Title : Biomarkers guided therapy for risk stratification and prognostication of patients treated for acute coronary syndrome
Abstract:
There are cumulating evidences of prognostic implications of cardiac biomarkers in patients with acute coronary syndrome (ACS). The prognostic role of troponin (hsTn), natriuretic peptides (NPs), stress glycaemia, HbA1c, are described in different extent in the current trials. There are also data that demonstrates NPs to be predictors not only of heart failure development, but also of recurrent ischemic events.
The aim of our study is to evaluate the role of cardiac biomarkers in ACS patients in differential prognostication of heart failure (HF) versus ischemic events in correlation with left ventricular systolic function: reduced, mid-range and preserved at the index event point.

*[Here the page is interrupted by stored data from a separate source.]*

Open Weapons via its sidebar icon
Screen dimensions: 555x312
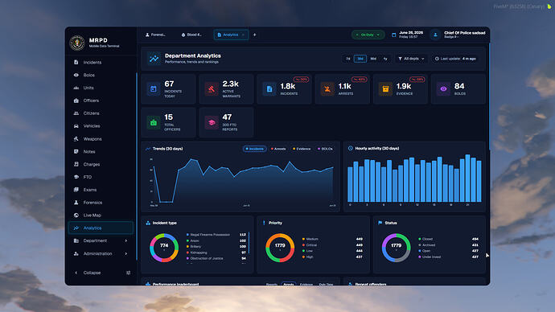point(76,138)
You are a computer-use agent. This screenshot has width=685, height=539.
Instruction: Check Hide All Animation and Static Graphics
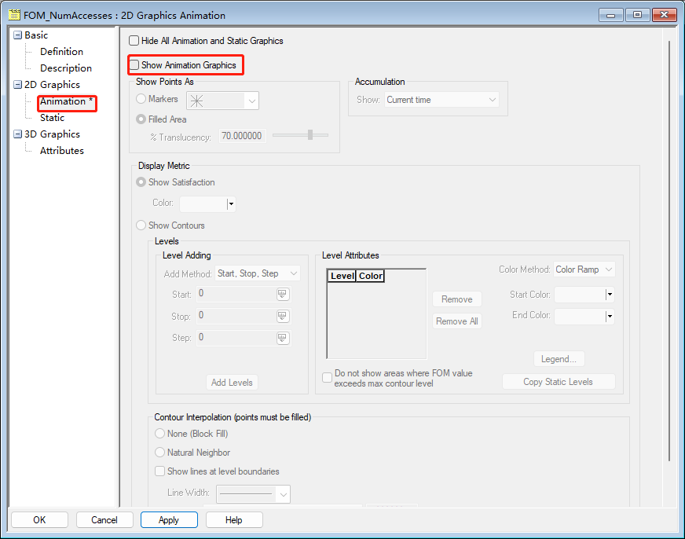tap(134, 41)
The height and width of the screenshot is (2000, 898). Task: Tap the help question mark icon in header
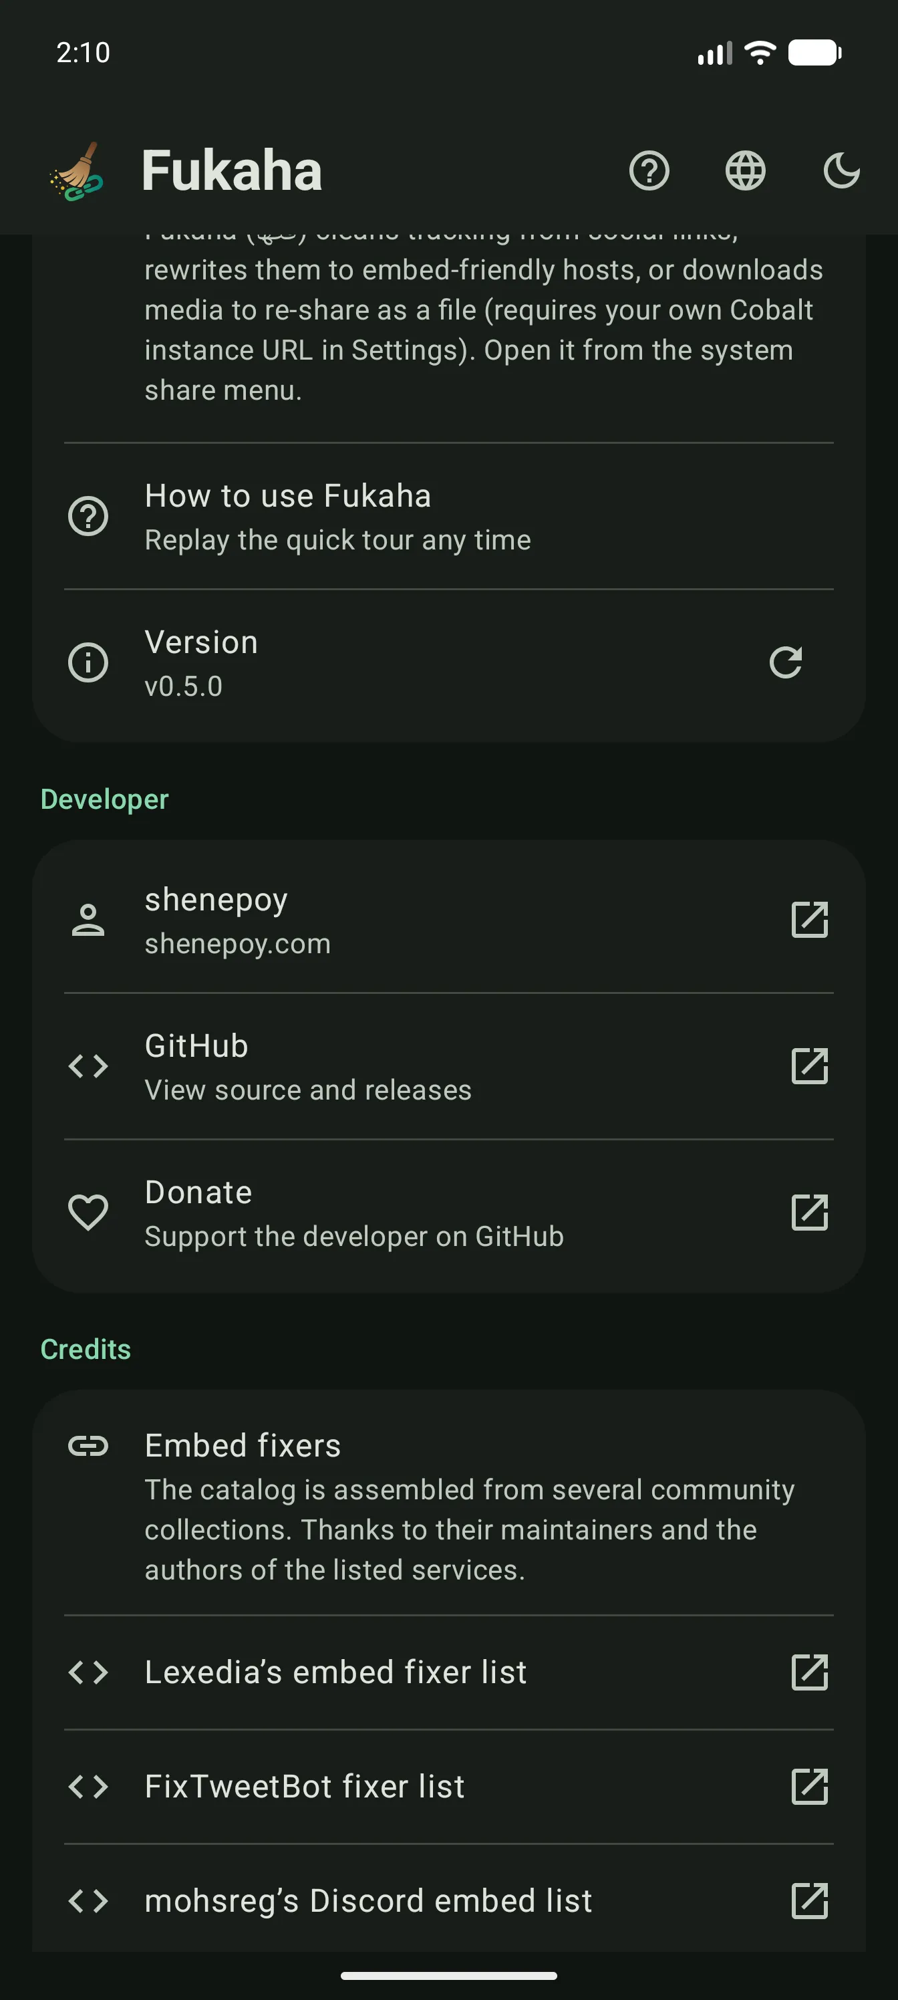point(649,171)
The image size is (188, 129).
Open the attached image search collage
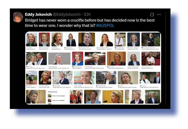(93, 68)
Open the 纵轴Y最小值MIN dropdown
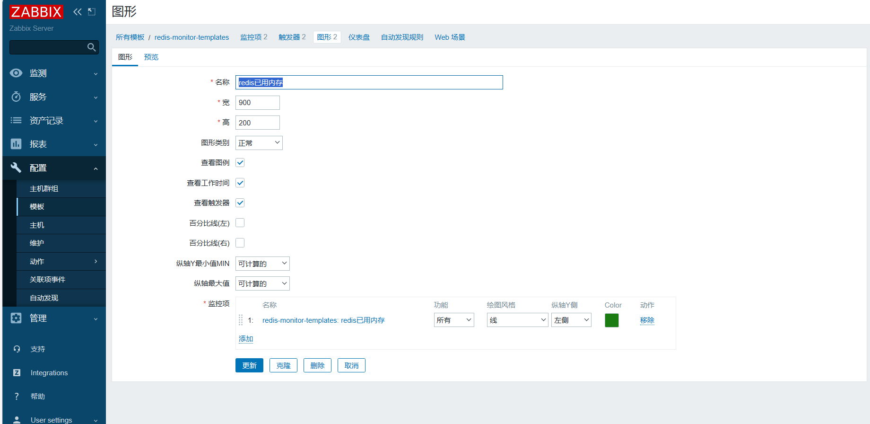This screenshot has height=424, width=870. point(262,264)
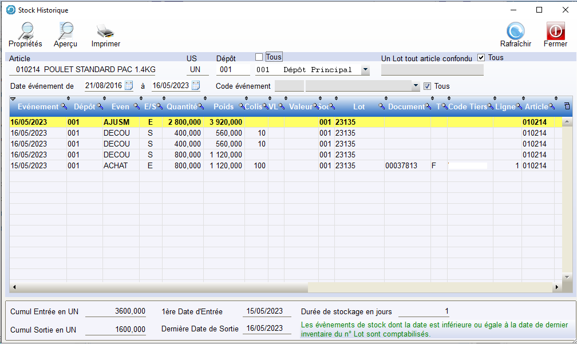Click the red Fermer icon
Image resolution: width=577 pixels, height=344 pixels.
click(555, 31)
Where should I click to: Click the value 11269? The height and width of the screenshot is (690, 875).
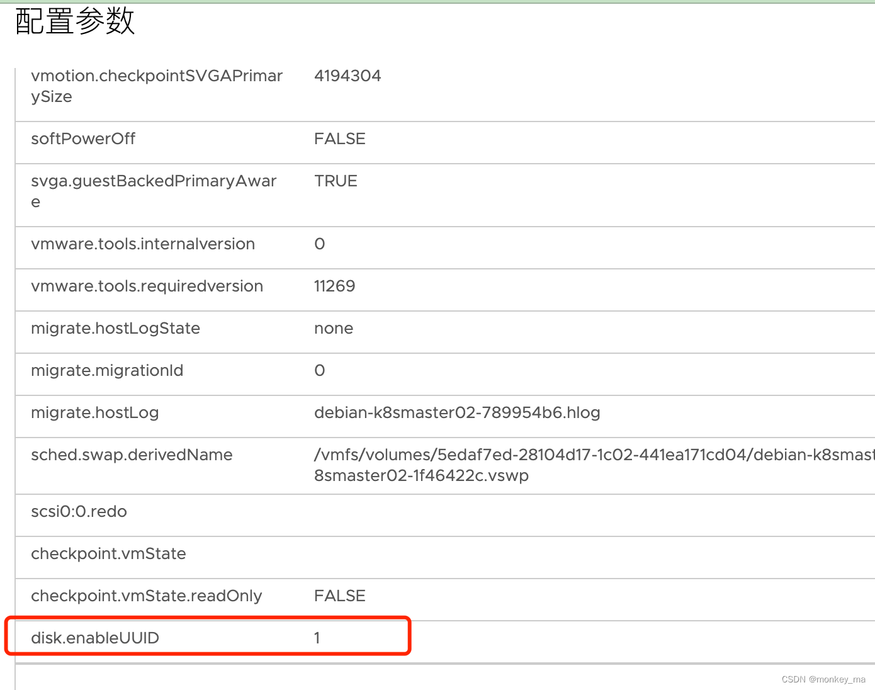tap(334, 286)
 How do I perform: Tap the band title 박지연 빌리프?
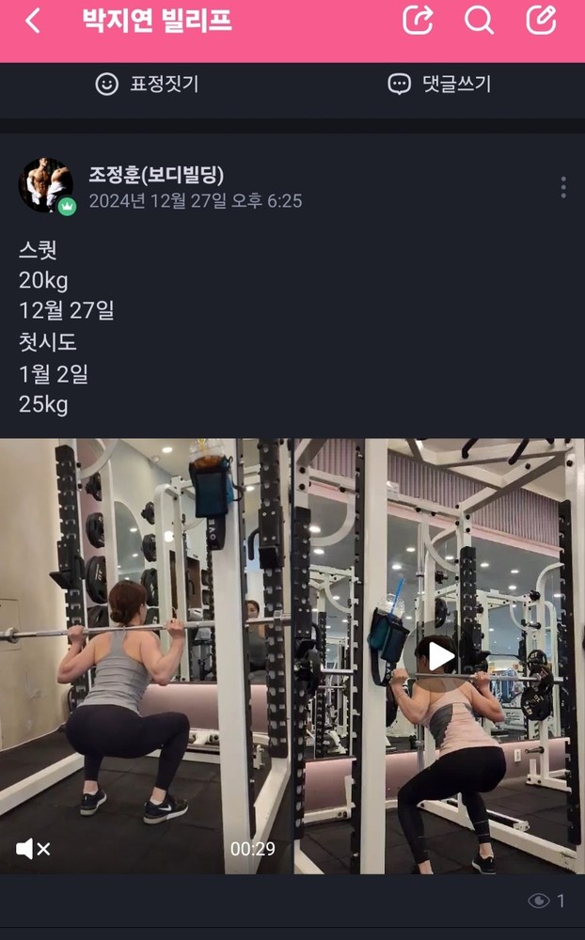[x=157, y=21]
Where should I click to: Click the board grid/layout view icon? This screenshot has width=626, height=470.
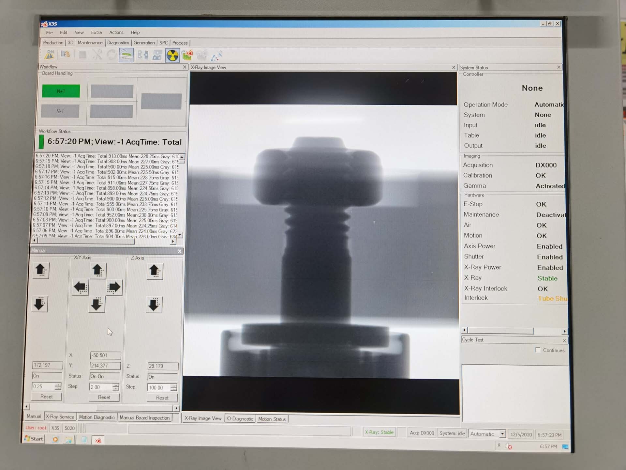157,55
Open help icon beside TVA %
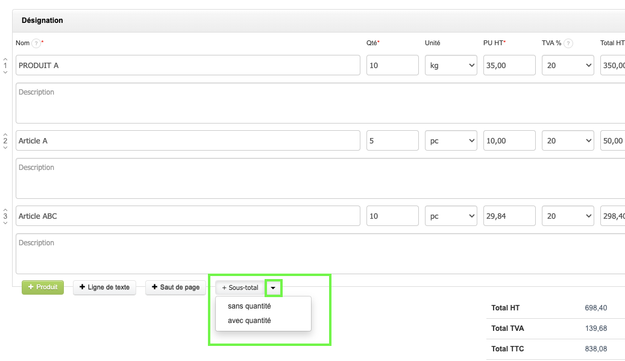Screen dimensions: 625x361 (568, 43)
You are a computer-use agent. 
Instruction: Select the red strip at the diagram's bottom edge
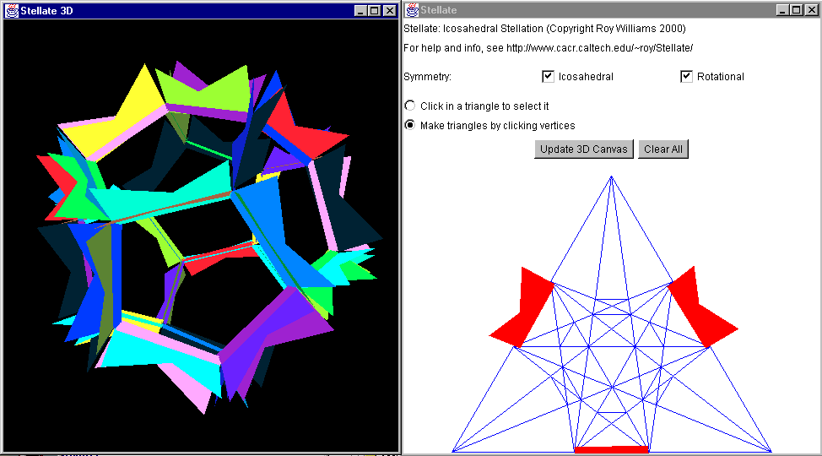click(612, 450)
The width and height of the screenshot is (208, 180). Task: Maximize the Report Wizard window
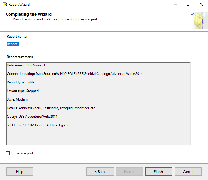(188, 5)
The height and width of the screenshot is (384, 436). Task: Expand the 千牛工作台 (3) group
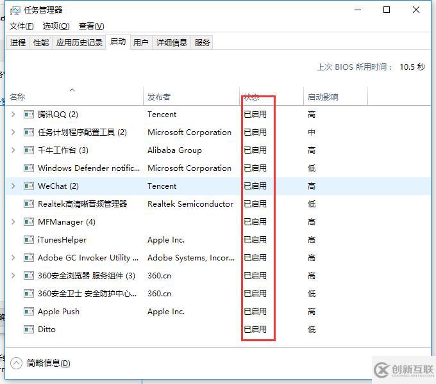(13, 150)
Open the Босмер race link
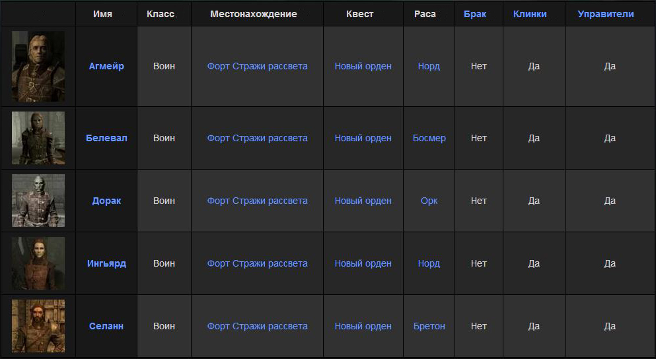The height and width of the screenshot is (359, 656). [x=429, y=138]
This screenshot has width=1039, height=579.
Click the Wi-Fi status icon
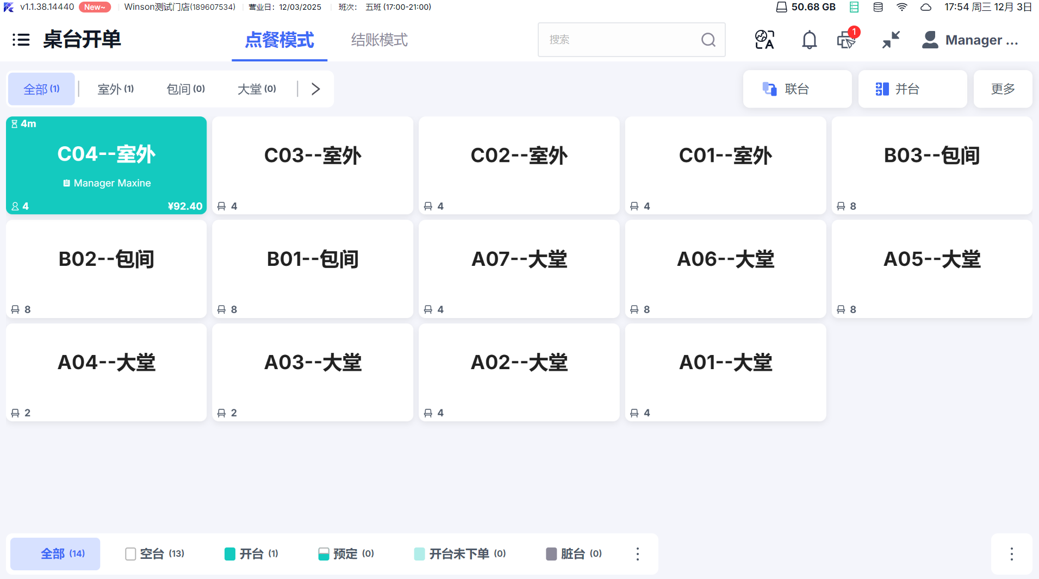tap(902, 7)
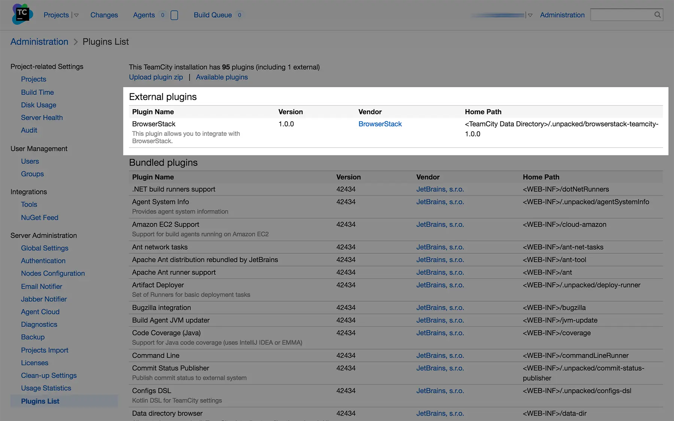Open the NuGet Feed settings
This screenshot has width=674, height=421.
pyautogui.click(x=39, y=217)
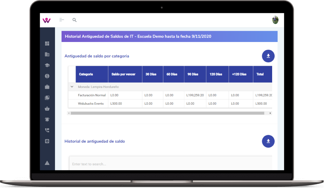Download the Antigüedad de saldo por categoria table
The image size is (324, 188).
click(268, 56)
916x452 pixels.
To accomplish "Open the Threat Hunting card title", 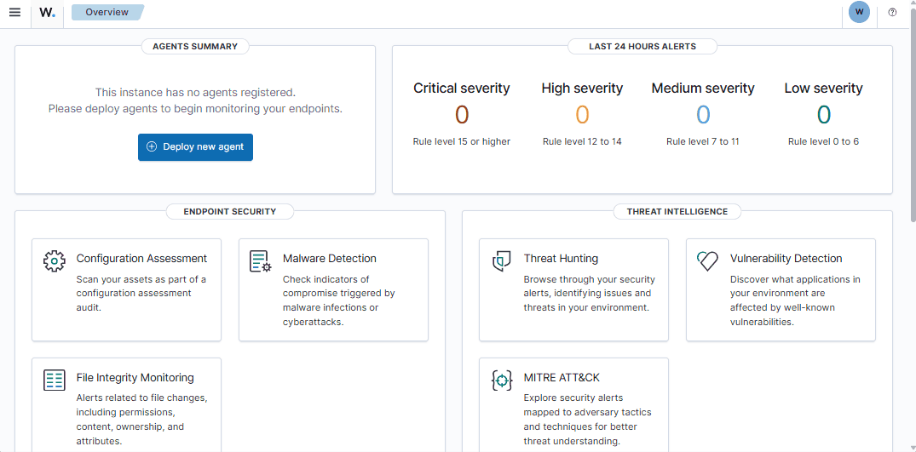I will tap(561, 259).
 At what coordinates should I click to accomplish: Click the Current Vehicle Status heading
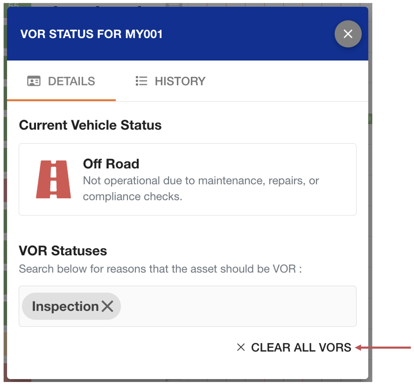click(90, 125)
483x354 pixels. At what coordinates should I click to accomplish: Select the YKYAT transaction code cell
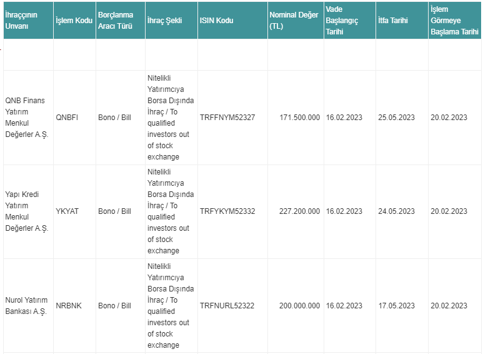point(67,211)
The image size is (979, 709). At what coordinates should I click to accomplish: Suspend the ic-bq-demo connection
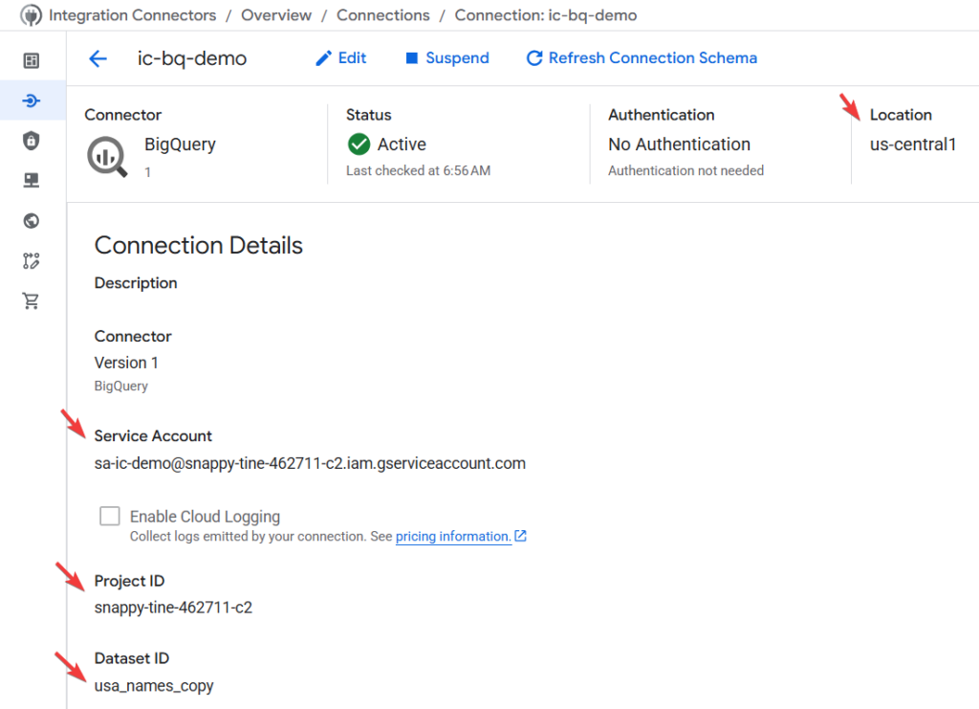446,58
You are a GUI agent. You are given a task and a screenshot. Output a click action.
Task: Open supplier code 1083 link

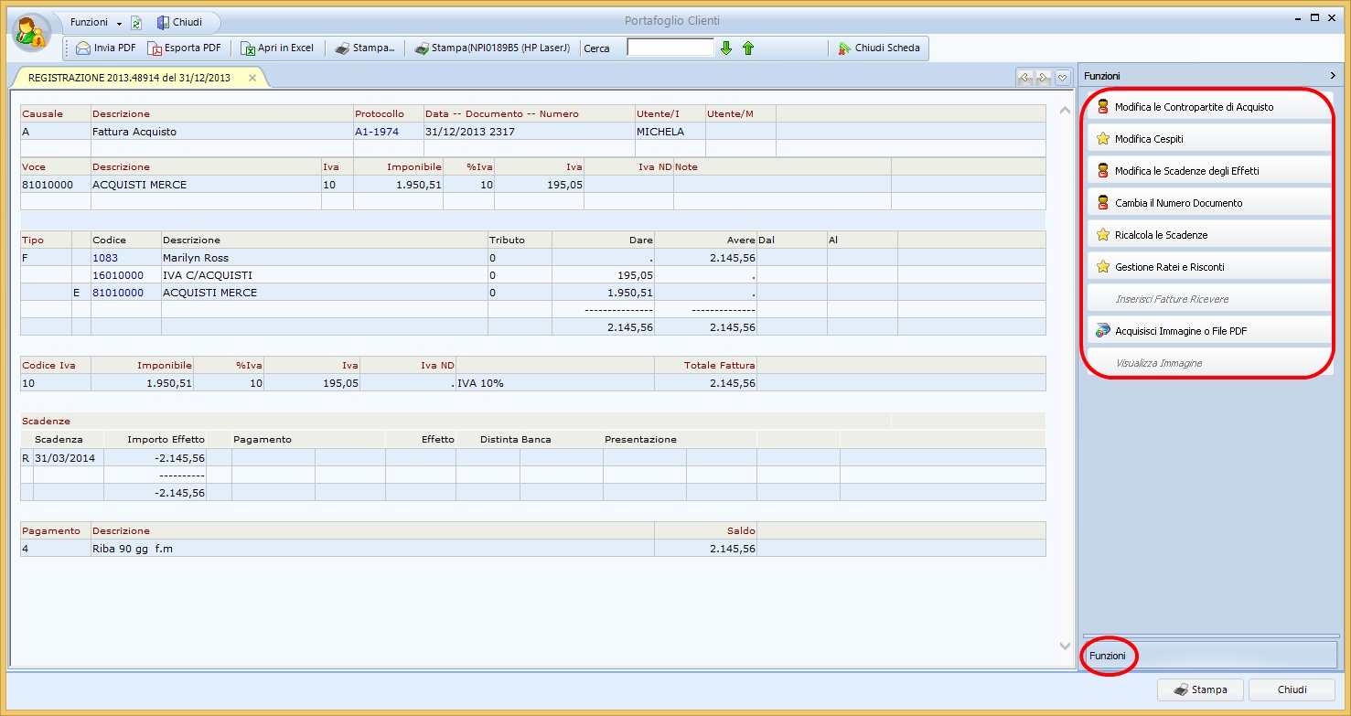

Material and methods: 200 patients treated for ACS with PCI revascularization are included in the study. Beside clinical data, biomarkers such as: stress glycaemia, fasting blood glycose (FBG), HbA1c, hsTn, NT-proBNP, creatinin, estimated glomerular filtration rate (eGFR), blood urea (BUN), are measured at index event and at three months. Also, echocardiography at index event and after 3 months is/will be performed to classify patients with ACS, as having reduced, mid-range and/or preserved LVEF, and to identify transition of patients (especially those from mid-range EF group). Planned follow-up period is one year from the index event.
Results: preliminary data of ongoing study identifies cardiac troponins, stress glycaemia, HbA1c as predictors of short and mid-term prognosis in patients with ACS. With respect to NPs, our preliminary data suggests prognostic role of NPs in prediction of heart failure (after correction for eGFR), but also possible role in prediction of recurrent ischemic events more significantly in patients with mid-range LVEF.
Conclusion: this data suggests that prognostic models that incorporates simple biomarkers and estimated LVEF at index event and after three months can be developed to identify patients with differential risk of HF versus recurrent ischaemic events.